Representatives from the Department of National Defence (DND) visited McGill this past Monday to give an informational session about their Policy Officer Recruitment Program. The session was aimed at recruiting students to the DND’s Policy Group in Ottawa, whose mandate – according to the program website – is to craft international defence policy and manage the public’s perception of defence activities.
This kind of recruitment, advertised by McGill Career Planning Services (CaPS), is deceptively billed as merely a career placement opportunity in politics or international development. Ideal candidates are described as “having an interest in national and international defence and security issues,” and are promised “many opportunities to travel.”
Choosing to join in the military effort is an individual’s right, but a position with the DND or the Canadian Forces isn’t a job without consequences. A job in the military isn’t just another career path, and it shouldn’t be advertised as if it were. Whether on the ground in Afghanistan or writing speeches in Ottawa, those involved in the military are part of a system that propagates oppression and domination, and that uses violence and murder to defend the interests of Canada and its allies. The DND’s Policy Group program, like all military recruitment, sanitizes and whitewashes war, and its attempts to attract students by glorifying this system as a high-end political career are disturbing.

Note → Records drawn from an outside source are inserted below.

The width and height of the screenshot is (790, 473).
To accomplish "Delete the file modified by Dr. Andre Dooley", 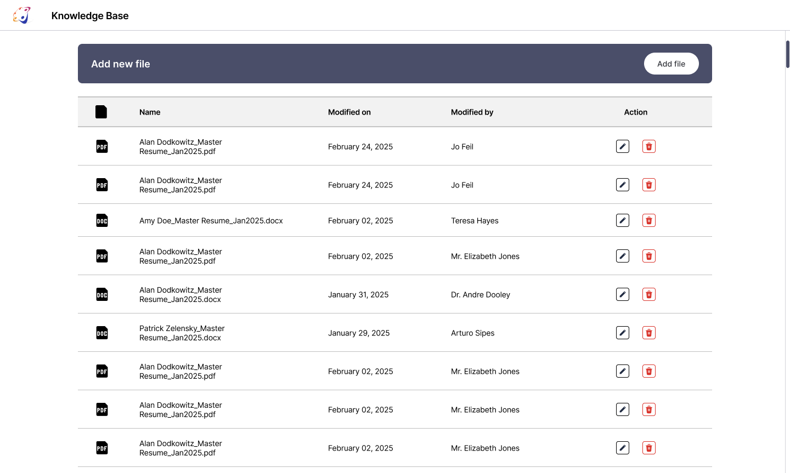I will click(649, 294).
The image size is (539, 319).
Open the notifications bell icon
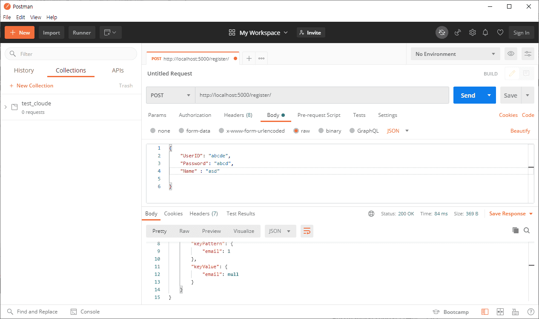click(x=485, y=32)
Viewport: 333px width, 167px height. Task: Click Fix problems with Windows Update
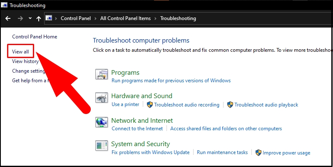[151, 152]
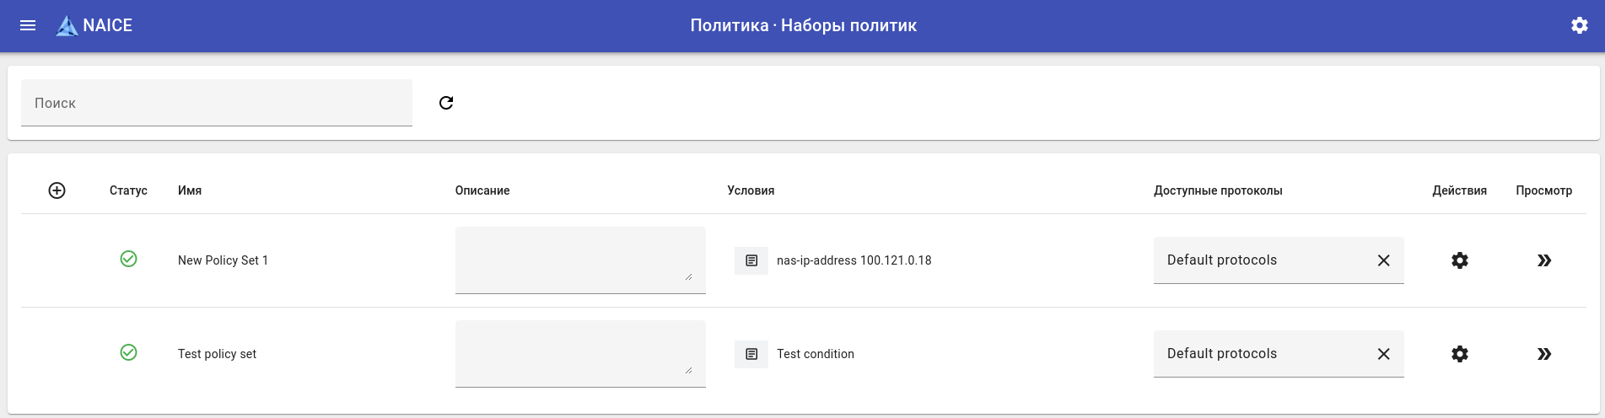Toggle status of New Policy Set 1
1605x418 pixels.
coord(128,259)
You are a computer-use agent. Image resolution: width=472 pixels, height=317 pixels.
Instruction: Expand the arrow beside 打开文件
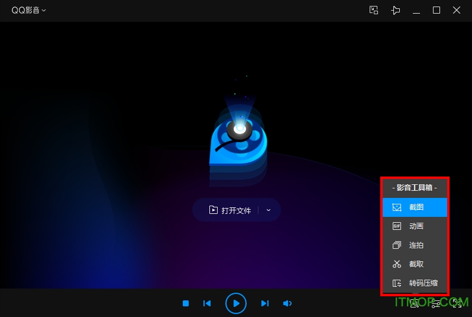pos(269,210)
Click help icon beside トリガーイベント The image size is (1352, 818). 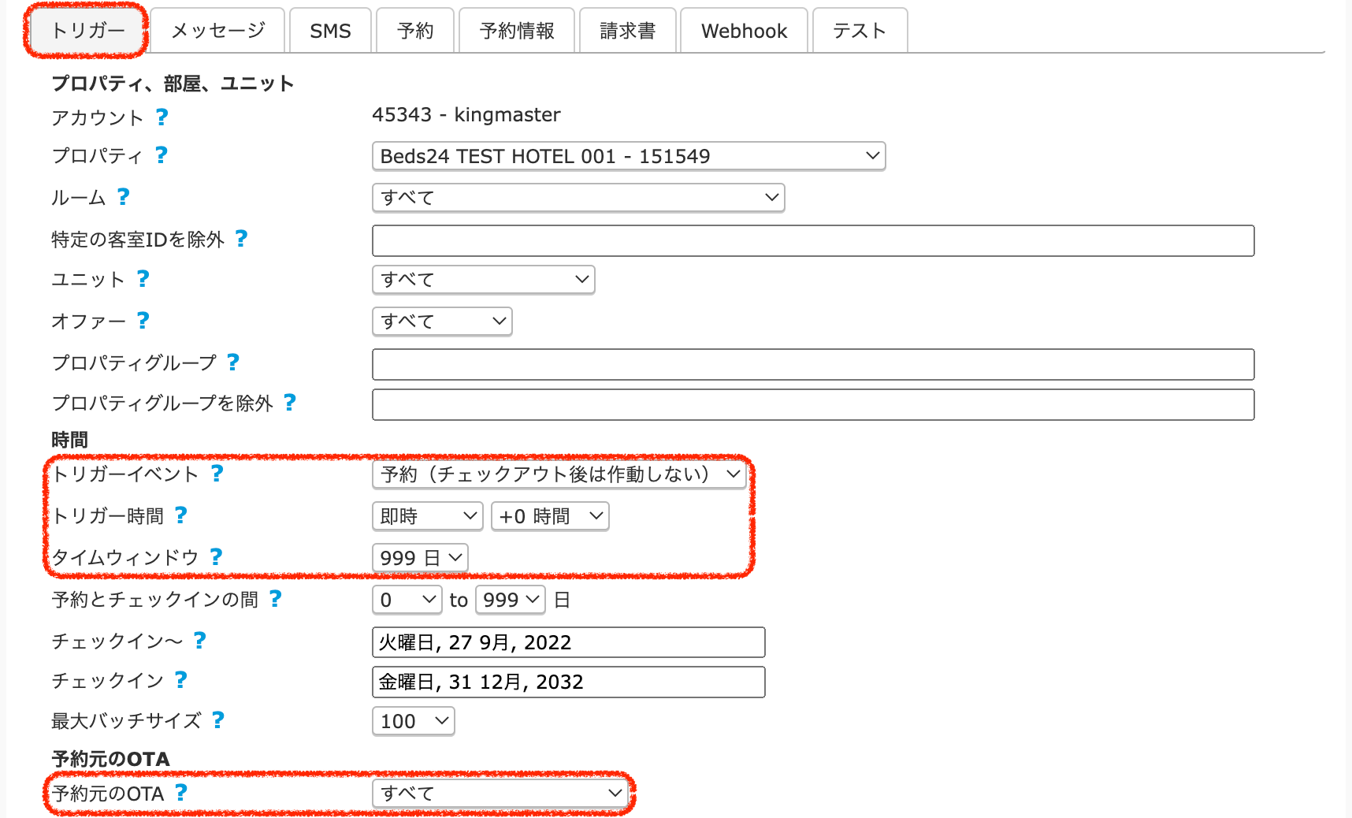point(217,473)
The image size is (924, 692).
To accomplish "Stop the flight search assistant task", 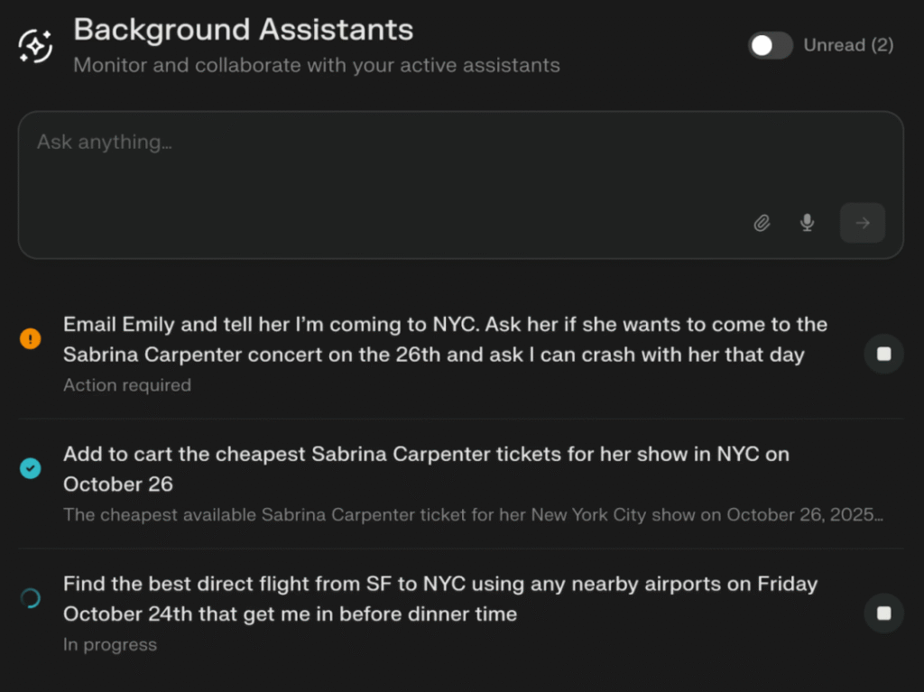I will point(884,614).
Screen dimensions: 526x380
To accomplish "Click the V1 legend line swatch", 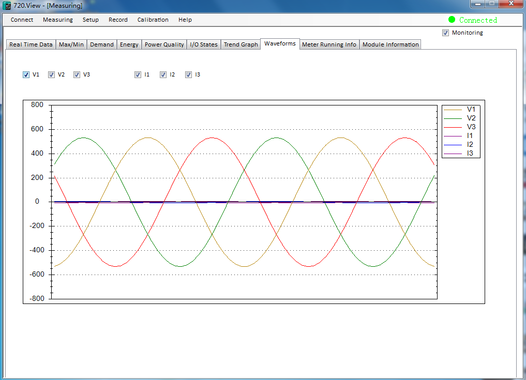I will [x=453, y=110].
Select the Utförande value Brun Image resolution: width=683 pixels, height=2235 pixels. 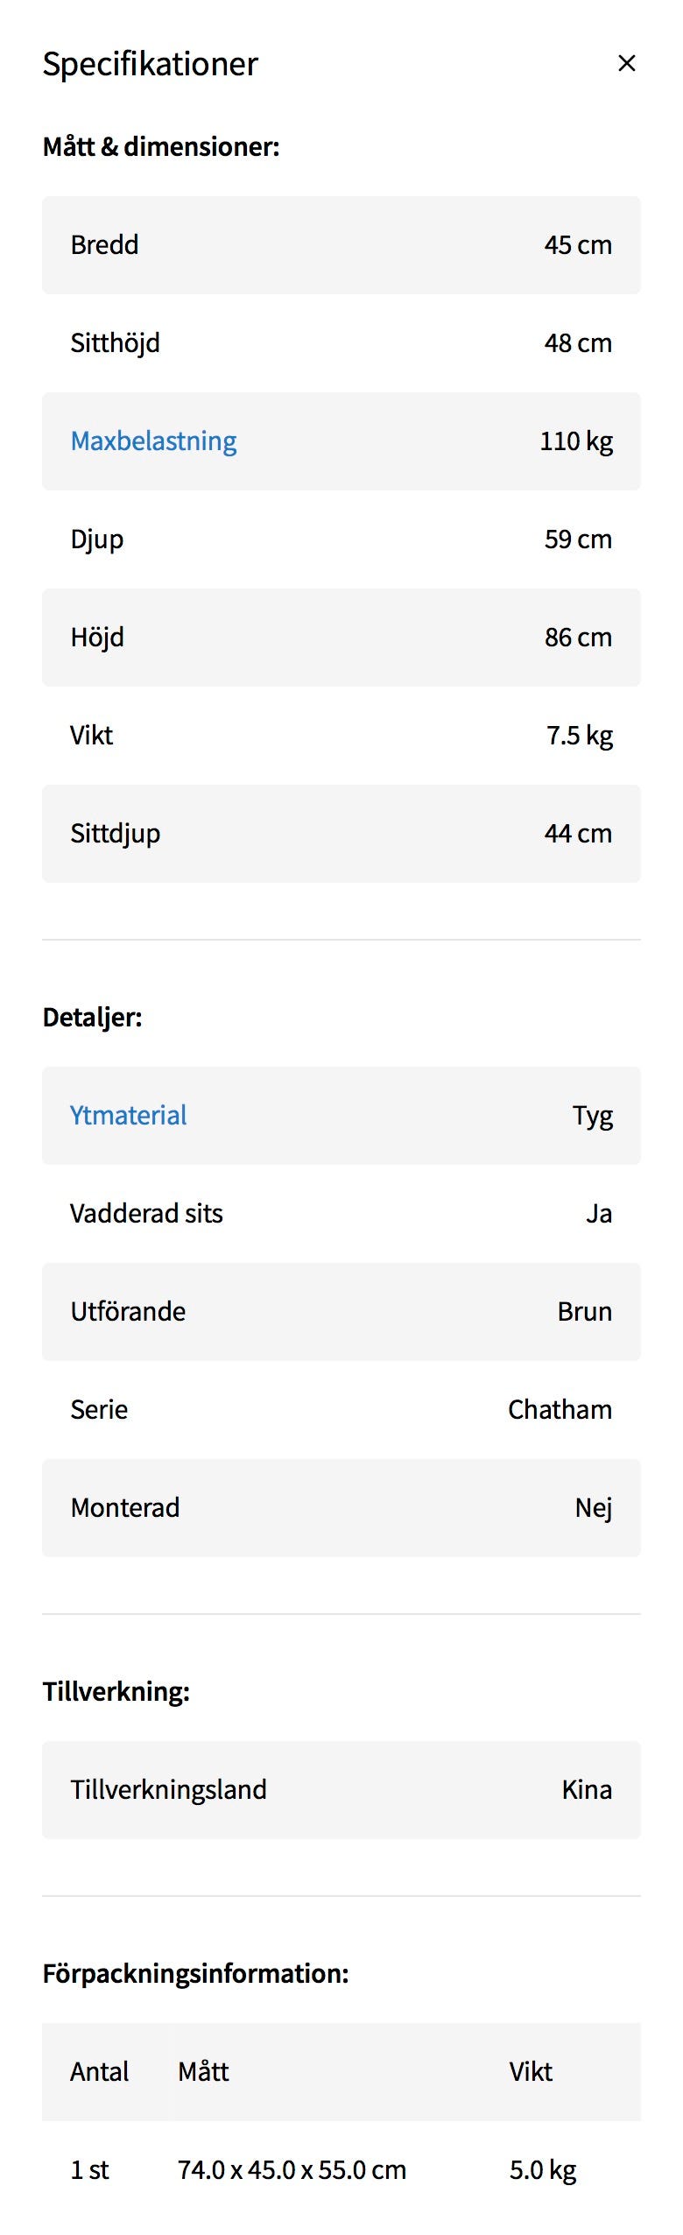click(x=584, y=1311)
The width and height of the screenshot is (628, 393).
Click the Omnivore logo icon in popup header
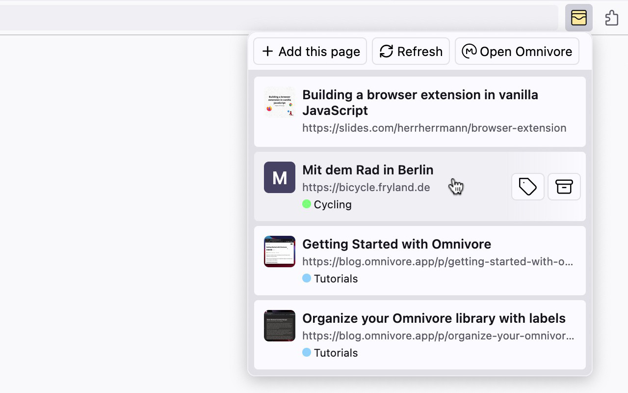[469, 51]
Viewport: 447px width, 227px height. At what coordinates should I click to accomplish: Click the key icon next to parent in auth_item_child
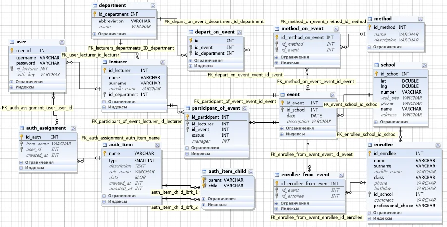205,180
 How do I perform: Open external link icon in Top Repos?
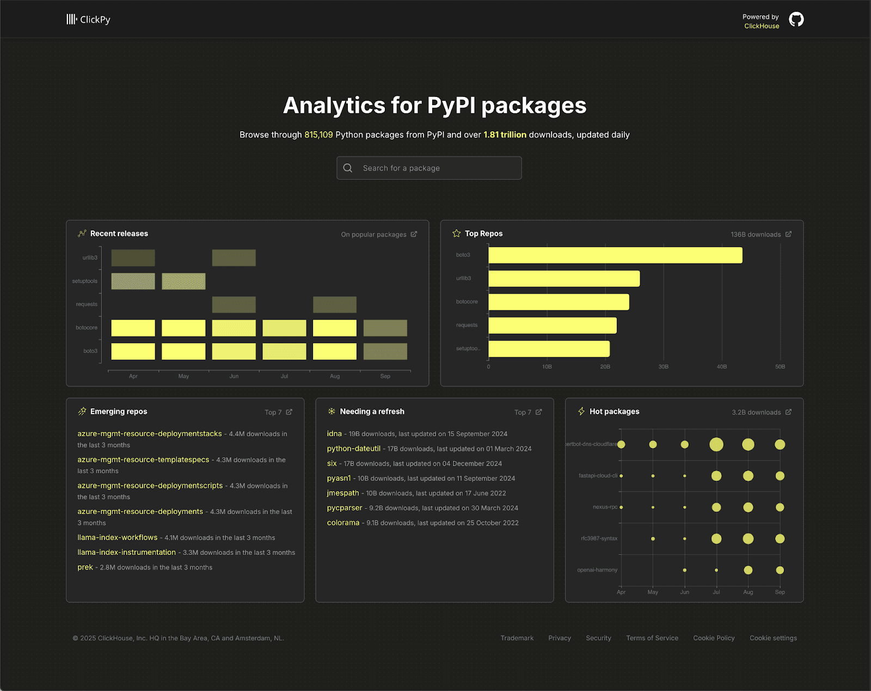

McGill students have repeatedly spoken out against military recruitment on campus, from the October 2008 and February 2009 General Assembly motions attempting to ban military publicity and recruitment from Shatner, to the efforts of Demilitarize McGill in banning recruitment and military research on campus, to protests against the presence of Israeli soldiers on campus this past November. Though the GA motions failed, they mark a strong consciousness on campus about the harmfulness of military recruitment.
Military recruitment couched in the language of positive political advancement is a dangerous presence on campuses, not only due to the misrepresentation, but also for the manipulative way in which such recruitment preys on motivated students who may fear that they won’t get another job opportunity of the same pay grade (the recruiting site explains that new hires start at $50,000 per year). Military recruitment should not exist inside the confines of academic institutions – all the more so when it is sold as a competitive career opportunity with travel benefits.